Nach dem Italiener Severino Antinori im letzten Herbst kündigt nun der griechische Wissenschaftler Panayotis Zavos den Menschen-Klon für Ende des Jahres an. Beide arbeiten in derselben Forschergruppe, auf die der weltweite Protest sich stürzt. Da das reproduktive Klonen in allen Ländern mit entsprechender Infrastruktur streng verboten ist, hatte Antinori schon daran gedacht, seine Forschung aufs Meer zu verlegen nach dem Vorbild der „Abtreibungsschiffe“ vor der irischen Küste.

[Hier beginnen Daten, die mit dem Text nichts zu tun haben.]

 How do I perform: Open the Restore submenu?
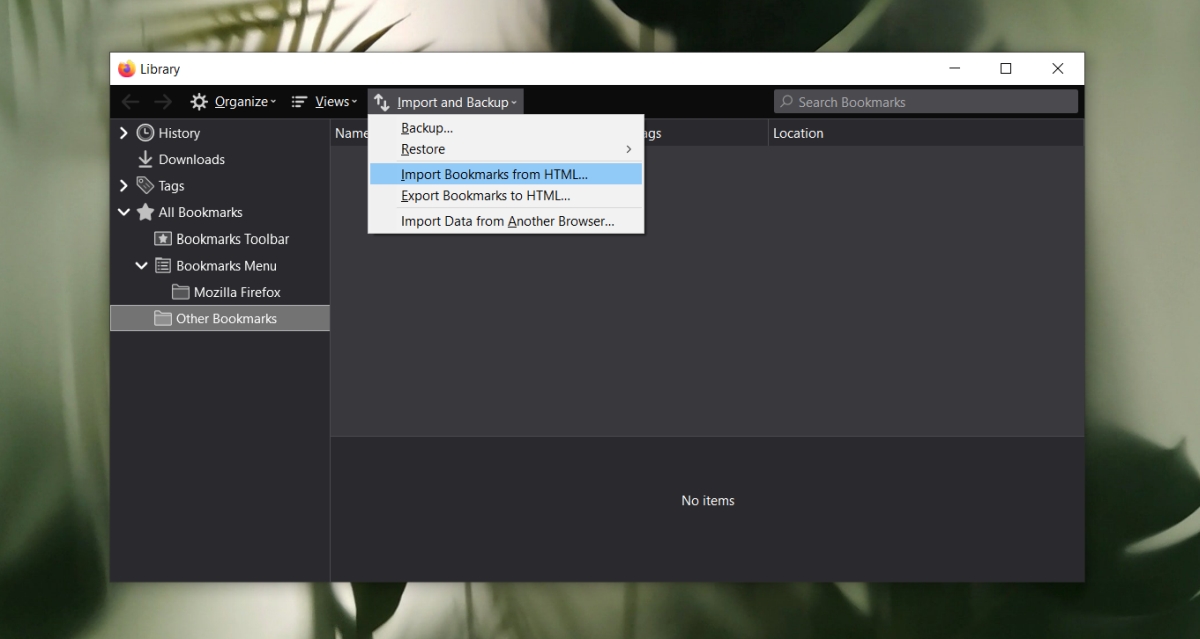click(x=423, y=148)
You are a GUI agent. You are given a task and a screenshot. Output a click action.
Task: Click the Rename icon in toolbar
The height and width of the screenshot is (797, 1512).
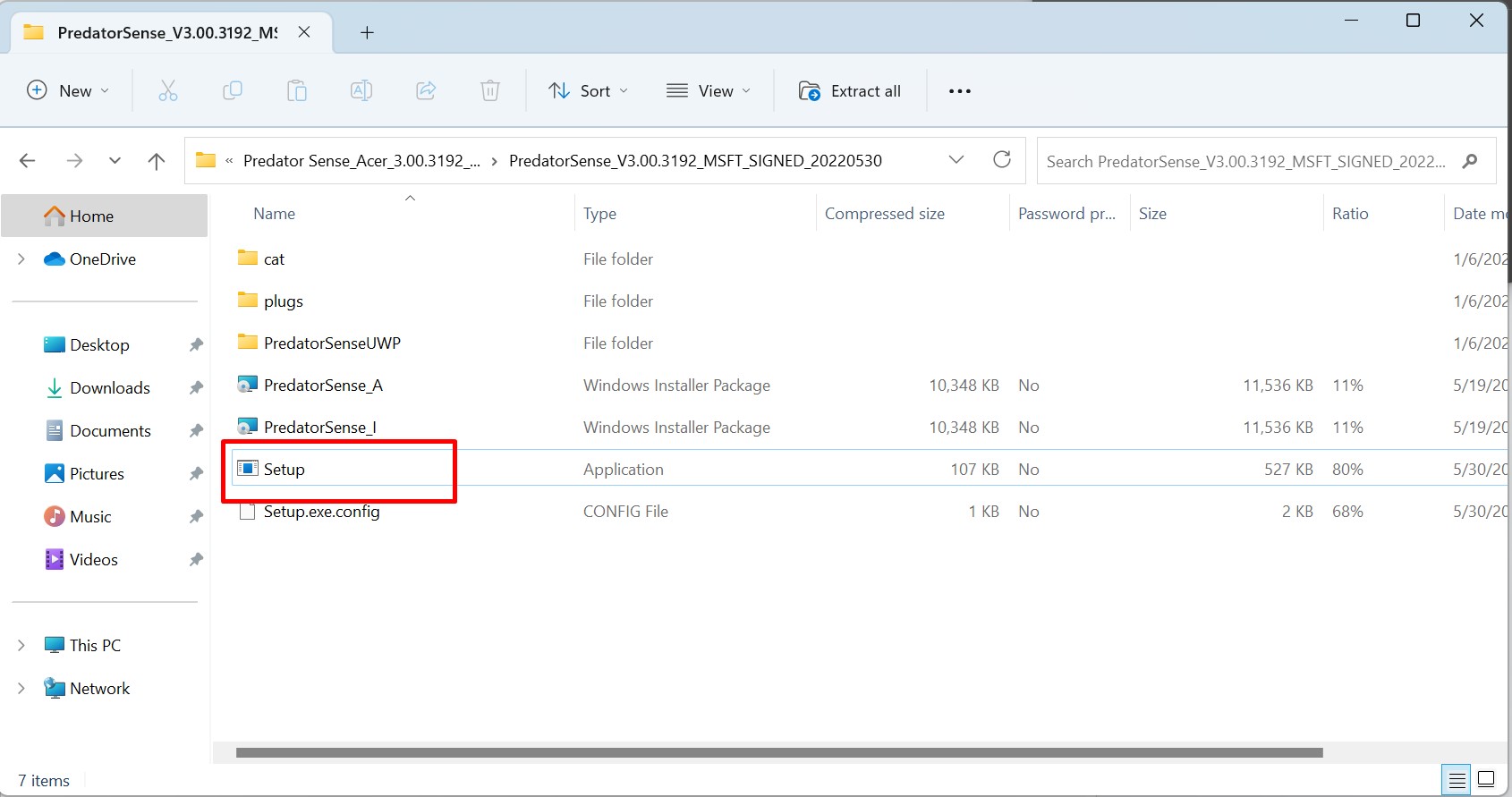pyautogui.click(x=361, y=90)
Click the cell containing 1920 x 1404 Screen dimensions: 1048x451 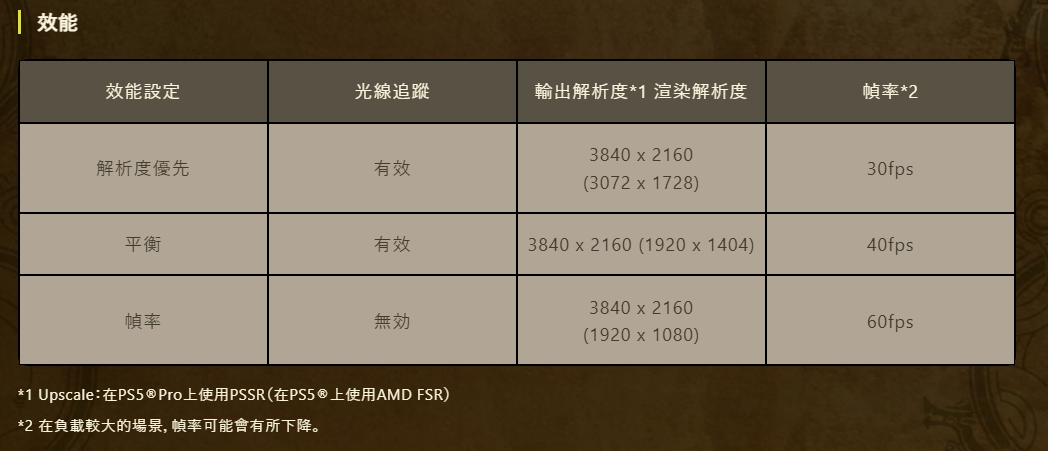pos(641,244)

Doch warum soll man eigentlich keine Menschen klonen? Weil es (noch) nicht klappen wird. Zavos ist ein gelernter Tierarzt und wissenschaftlich keineswegs Spitzenklasse. Er gibt sich ehrgeizigen Träumen hin, die wenig Hand und Fuß haben - wobei der Ausdruck wörtlich verstanden werden kann. An der Universität Texas hat man indessen einen eher unspektakulären Schritt nach vorn gemacht. Gerade ist dort die erste Hauskatze erfolgreich dupliziert worden. Schon gehen Anfragen von Katzenbesitzern aus aller Welt ein. Doch der Aufwand verschlingt immer noch Zehntausende. Dabei klingt das Verfahren einfach: Aus einer beliebigen Körperzelle wird der Zellkern mit der gesamten Erbinformation entnommen und in eine vom eigenen Kern befreite Keimzelle eingesetzt. Diese kommt wie bei einer normalen künstlichen Befruchtung in die Gebärmutter. Es ist wie eine Paarung mit sich selbst - ein sehr zeitgemäßes Verfahren. In der Praxis treten dabei eine Menge Pannen auf. Für die Copy-Cat, wie die Forscher sie tauften, sind 87 Embryonen in acht Katzenmütter verpflanzt worden, nur das eine Exemplar überlebte. Daß man das mit Menschen nicht machen kann, liegt auf der Hand. Wenn Zavos hier von „Problemen“ spricht, die sich „nicht vermeiden“ ließen, ist nicht nur sein Moralempfinden, sondern auch die Ekelgrenze verschoben. Auch nach dem Klonen scheinen sich gesundheitliche Risiken zu ergeben. Schaf Dolly wird in diesen Tagen fünf Jahre alt und leidet bereits unter Arthritis. Keine gute Reklame.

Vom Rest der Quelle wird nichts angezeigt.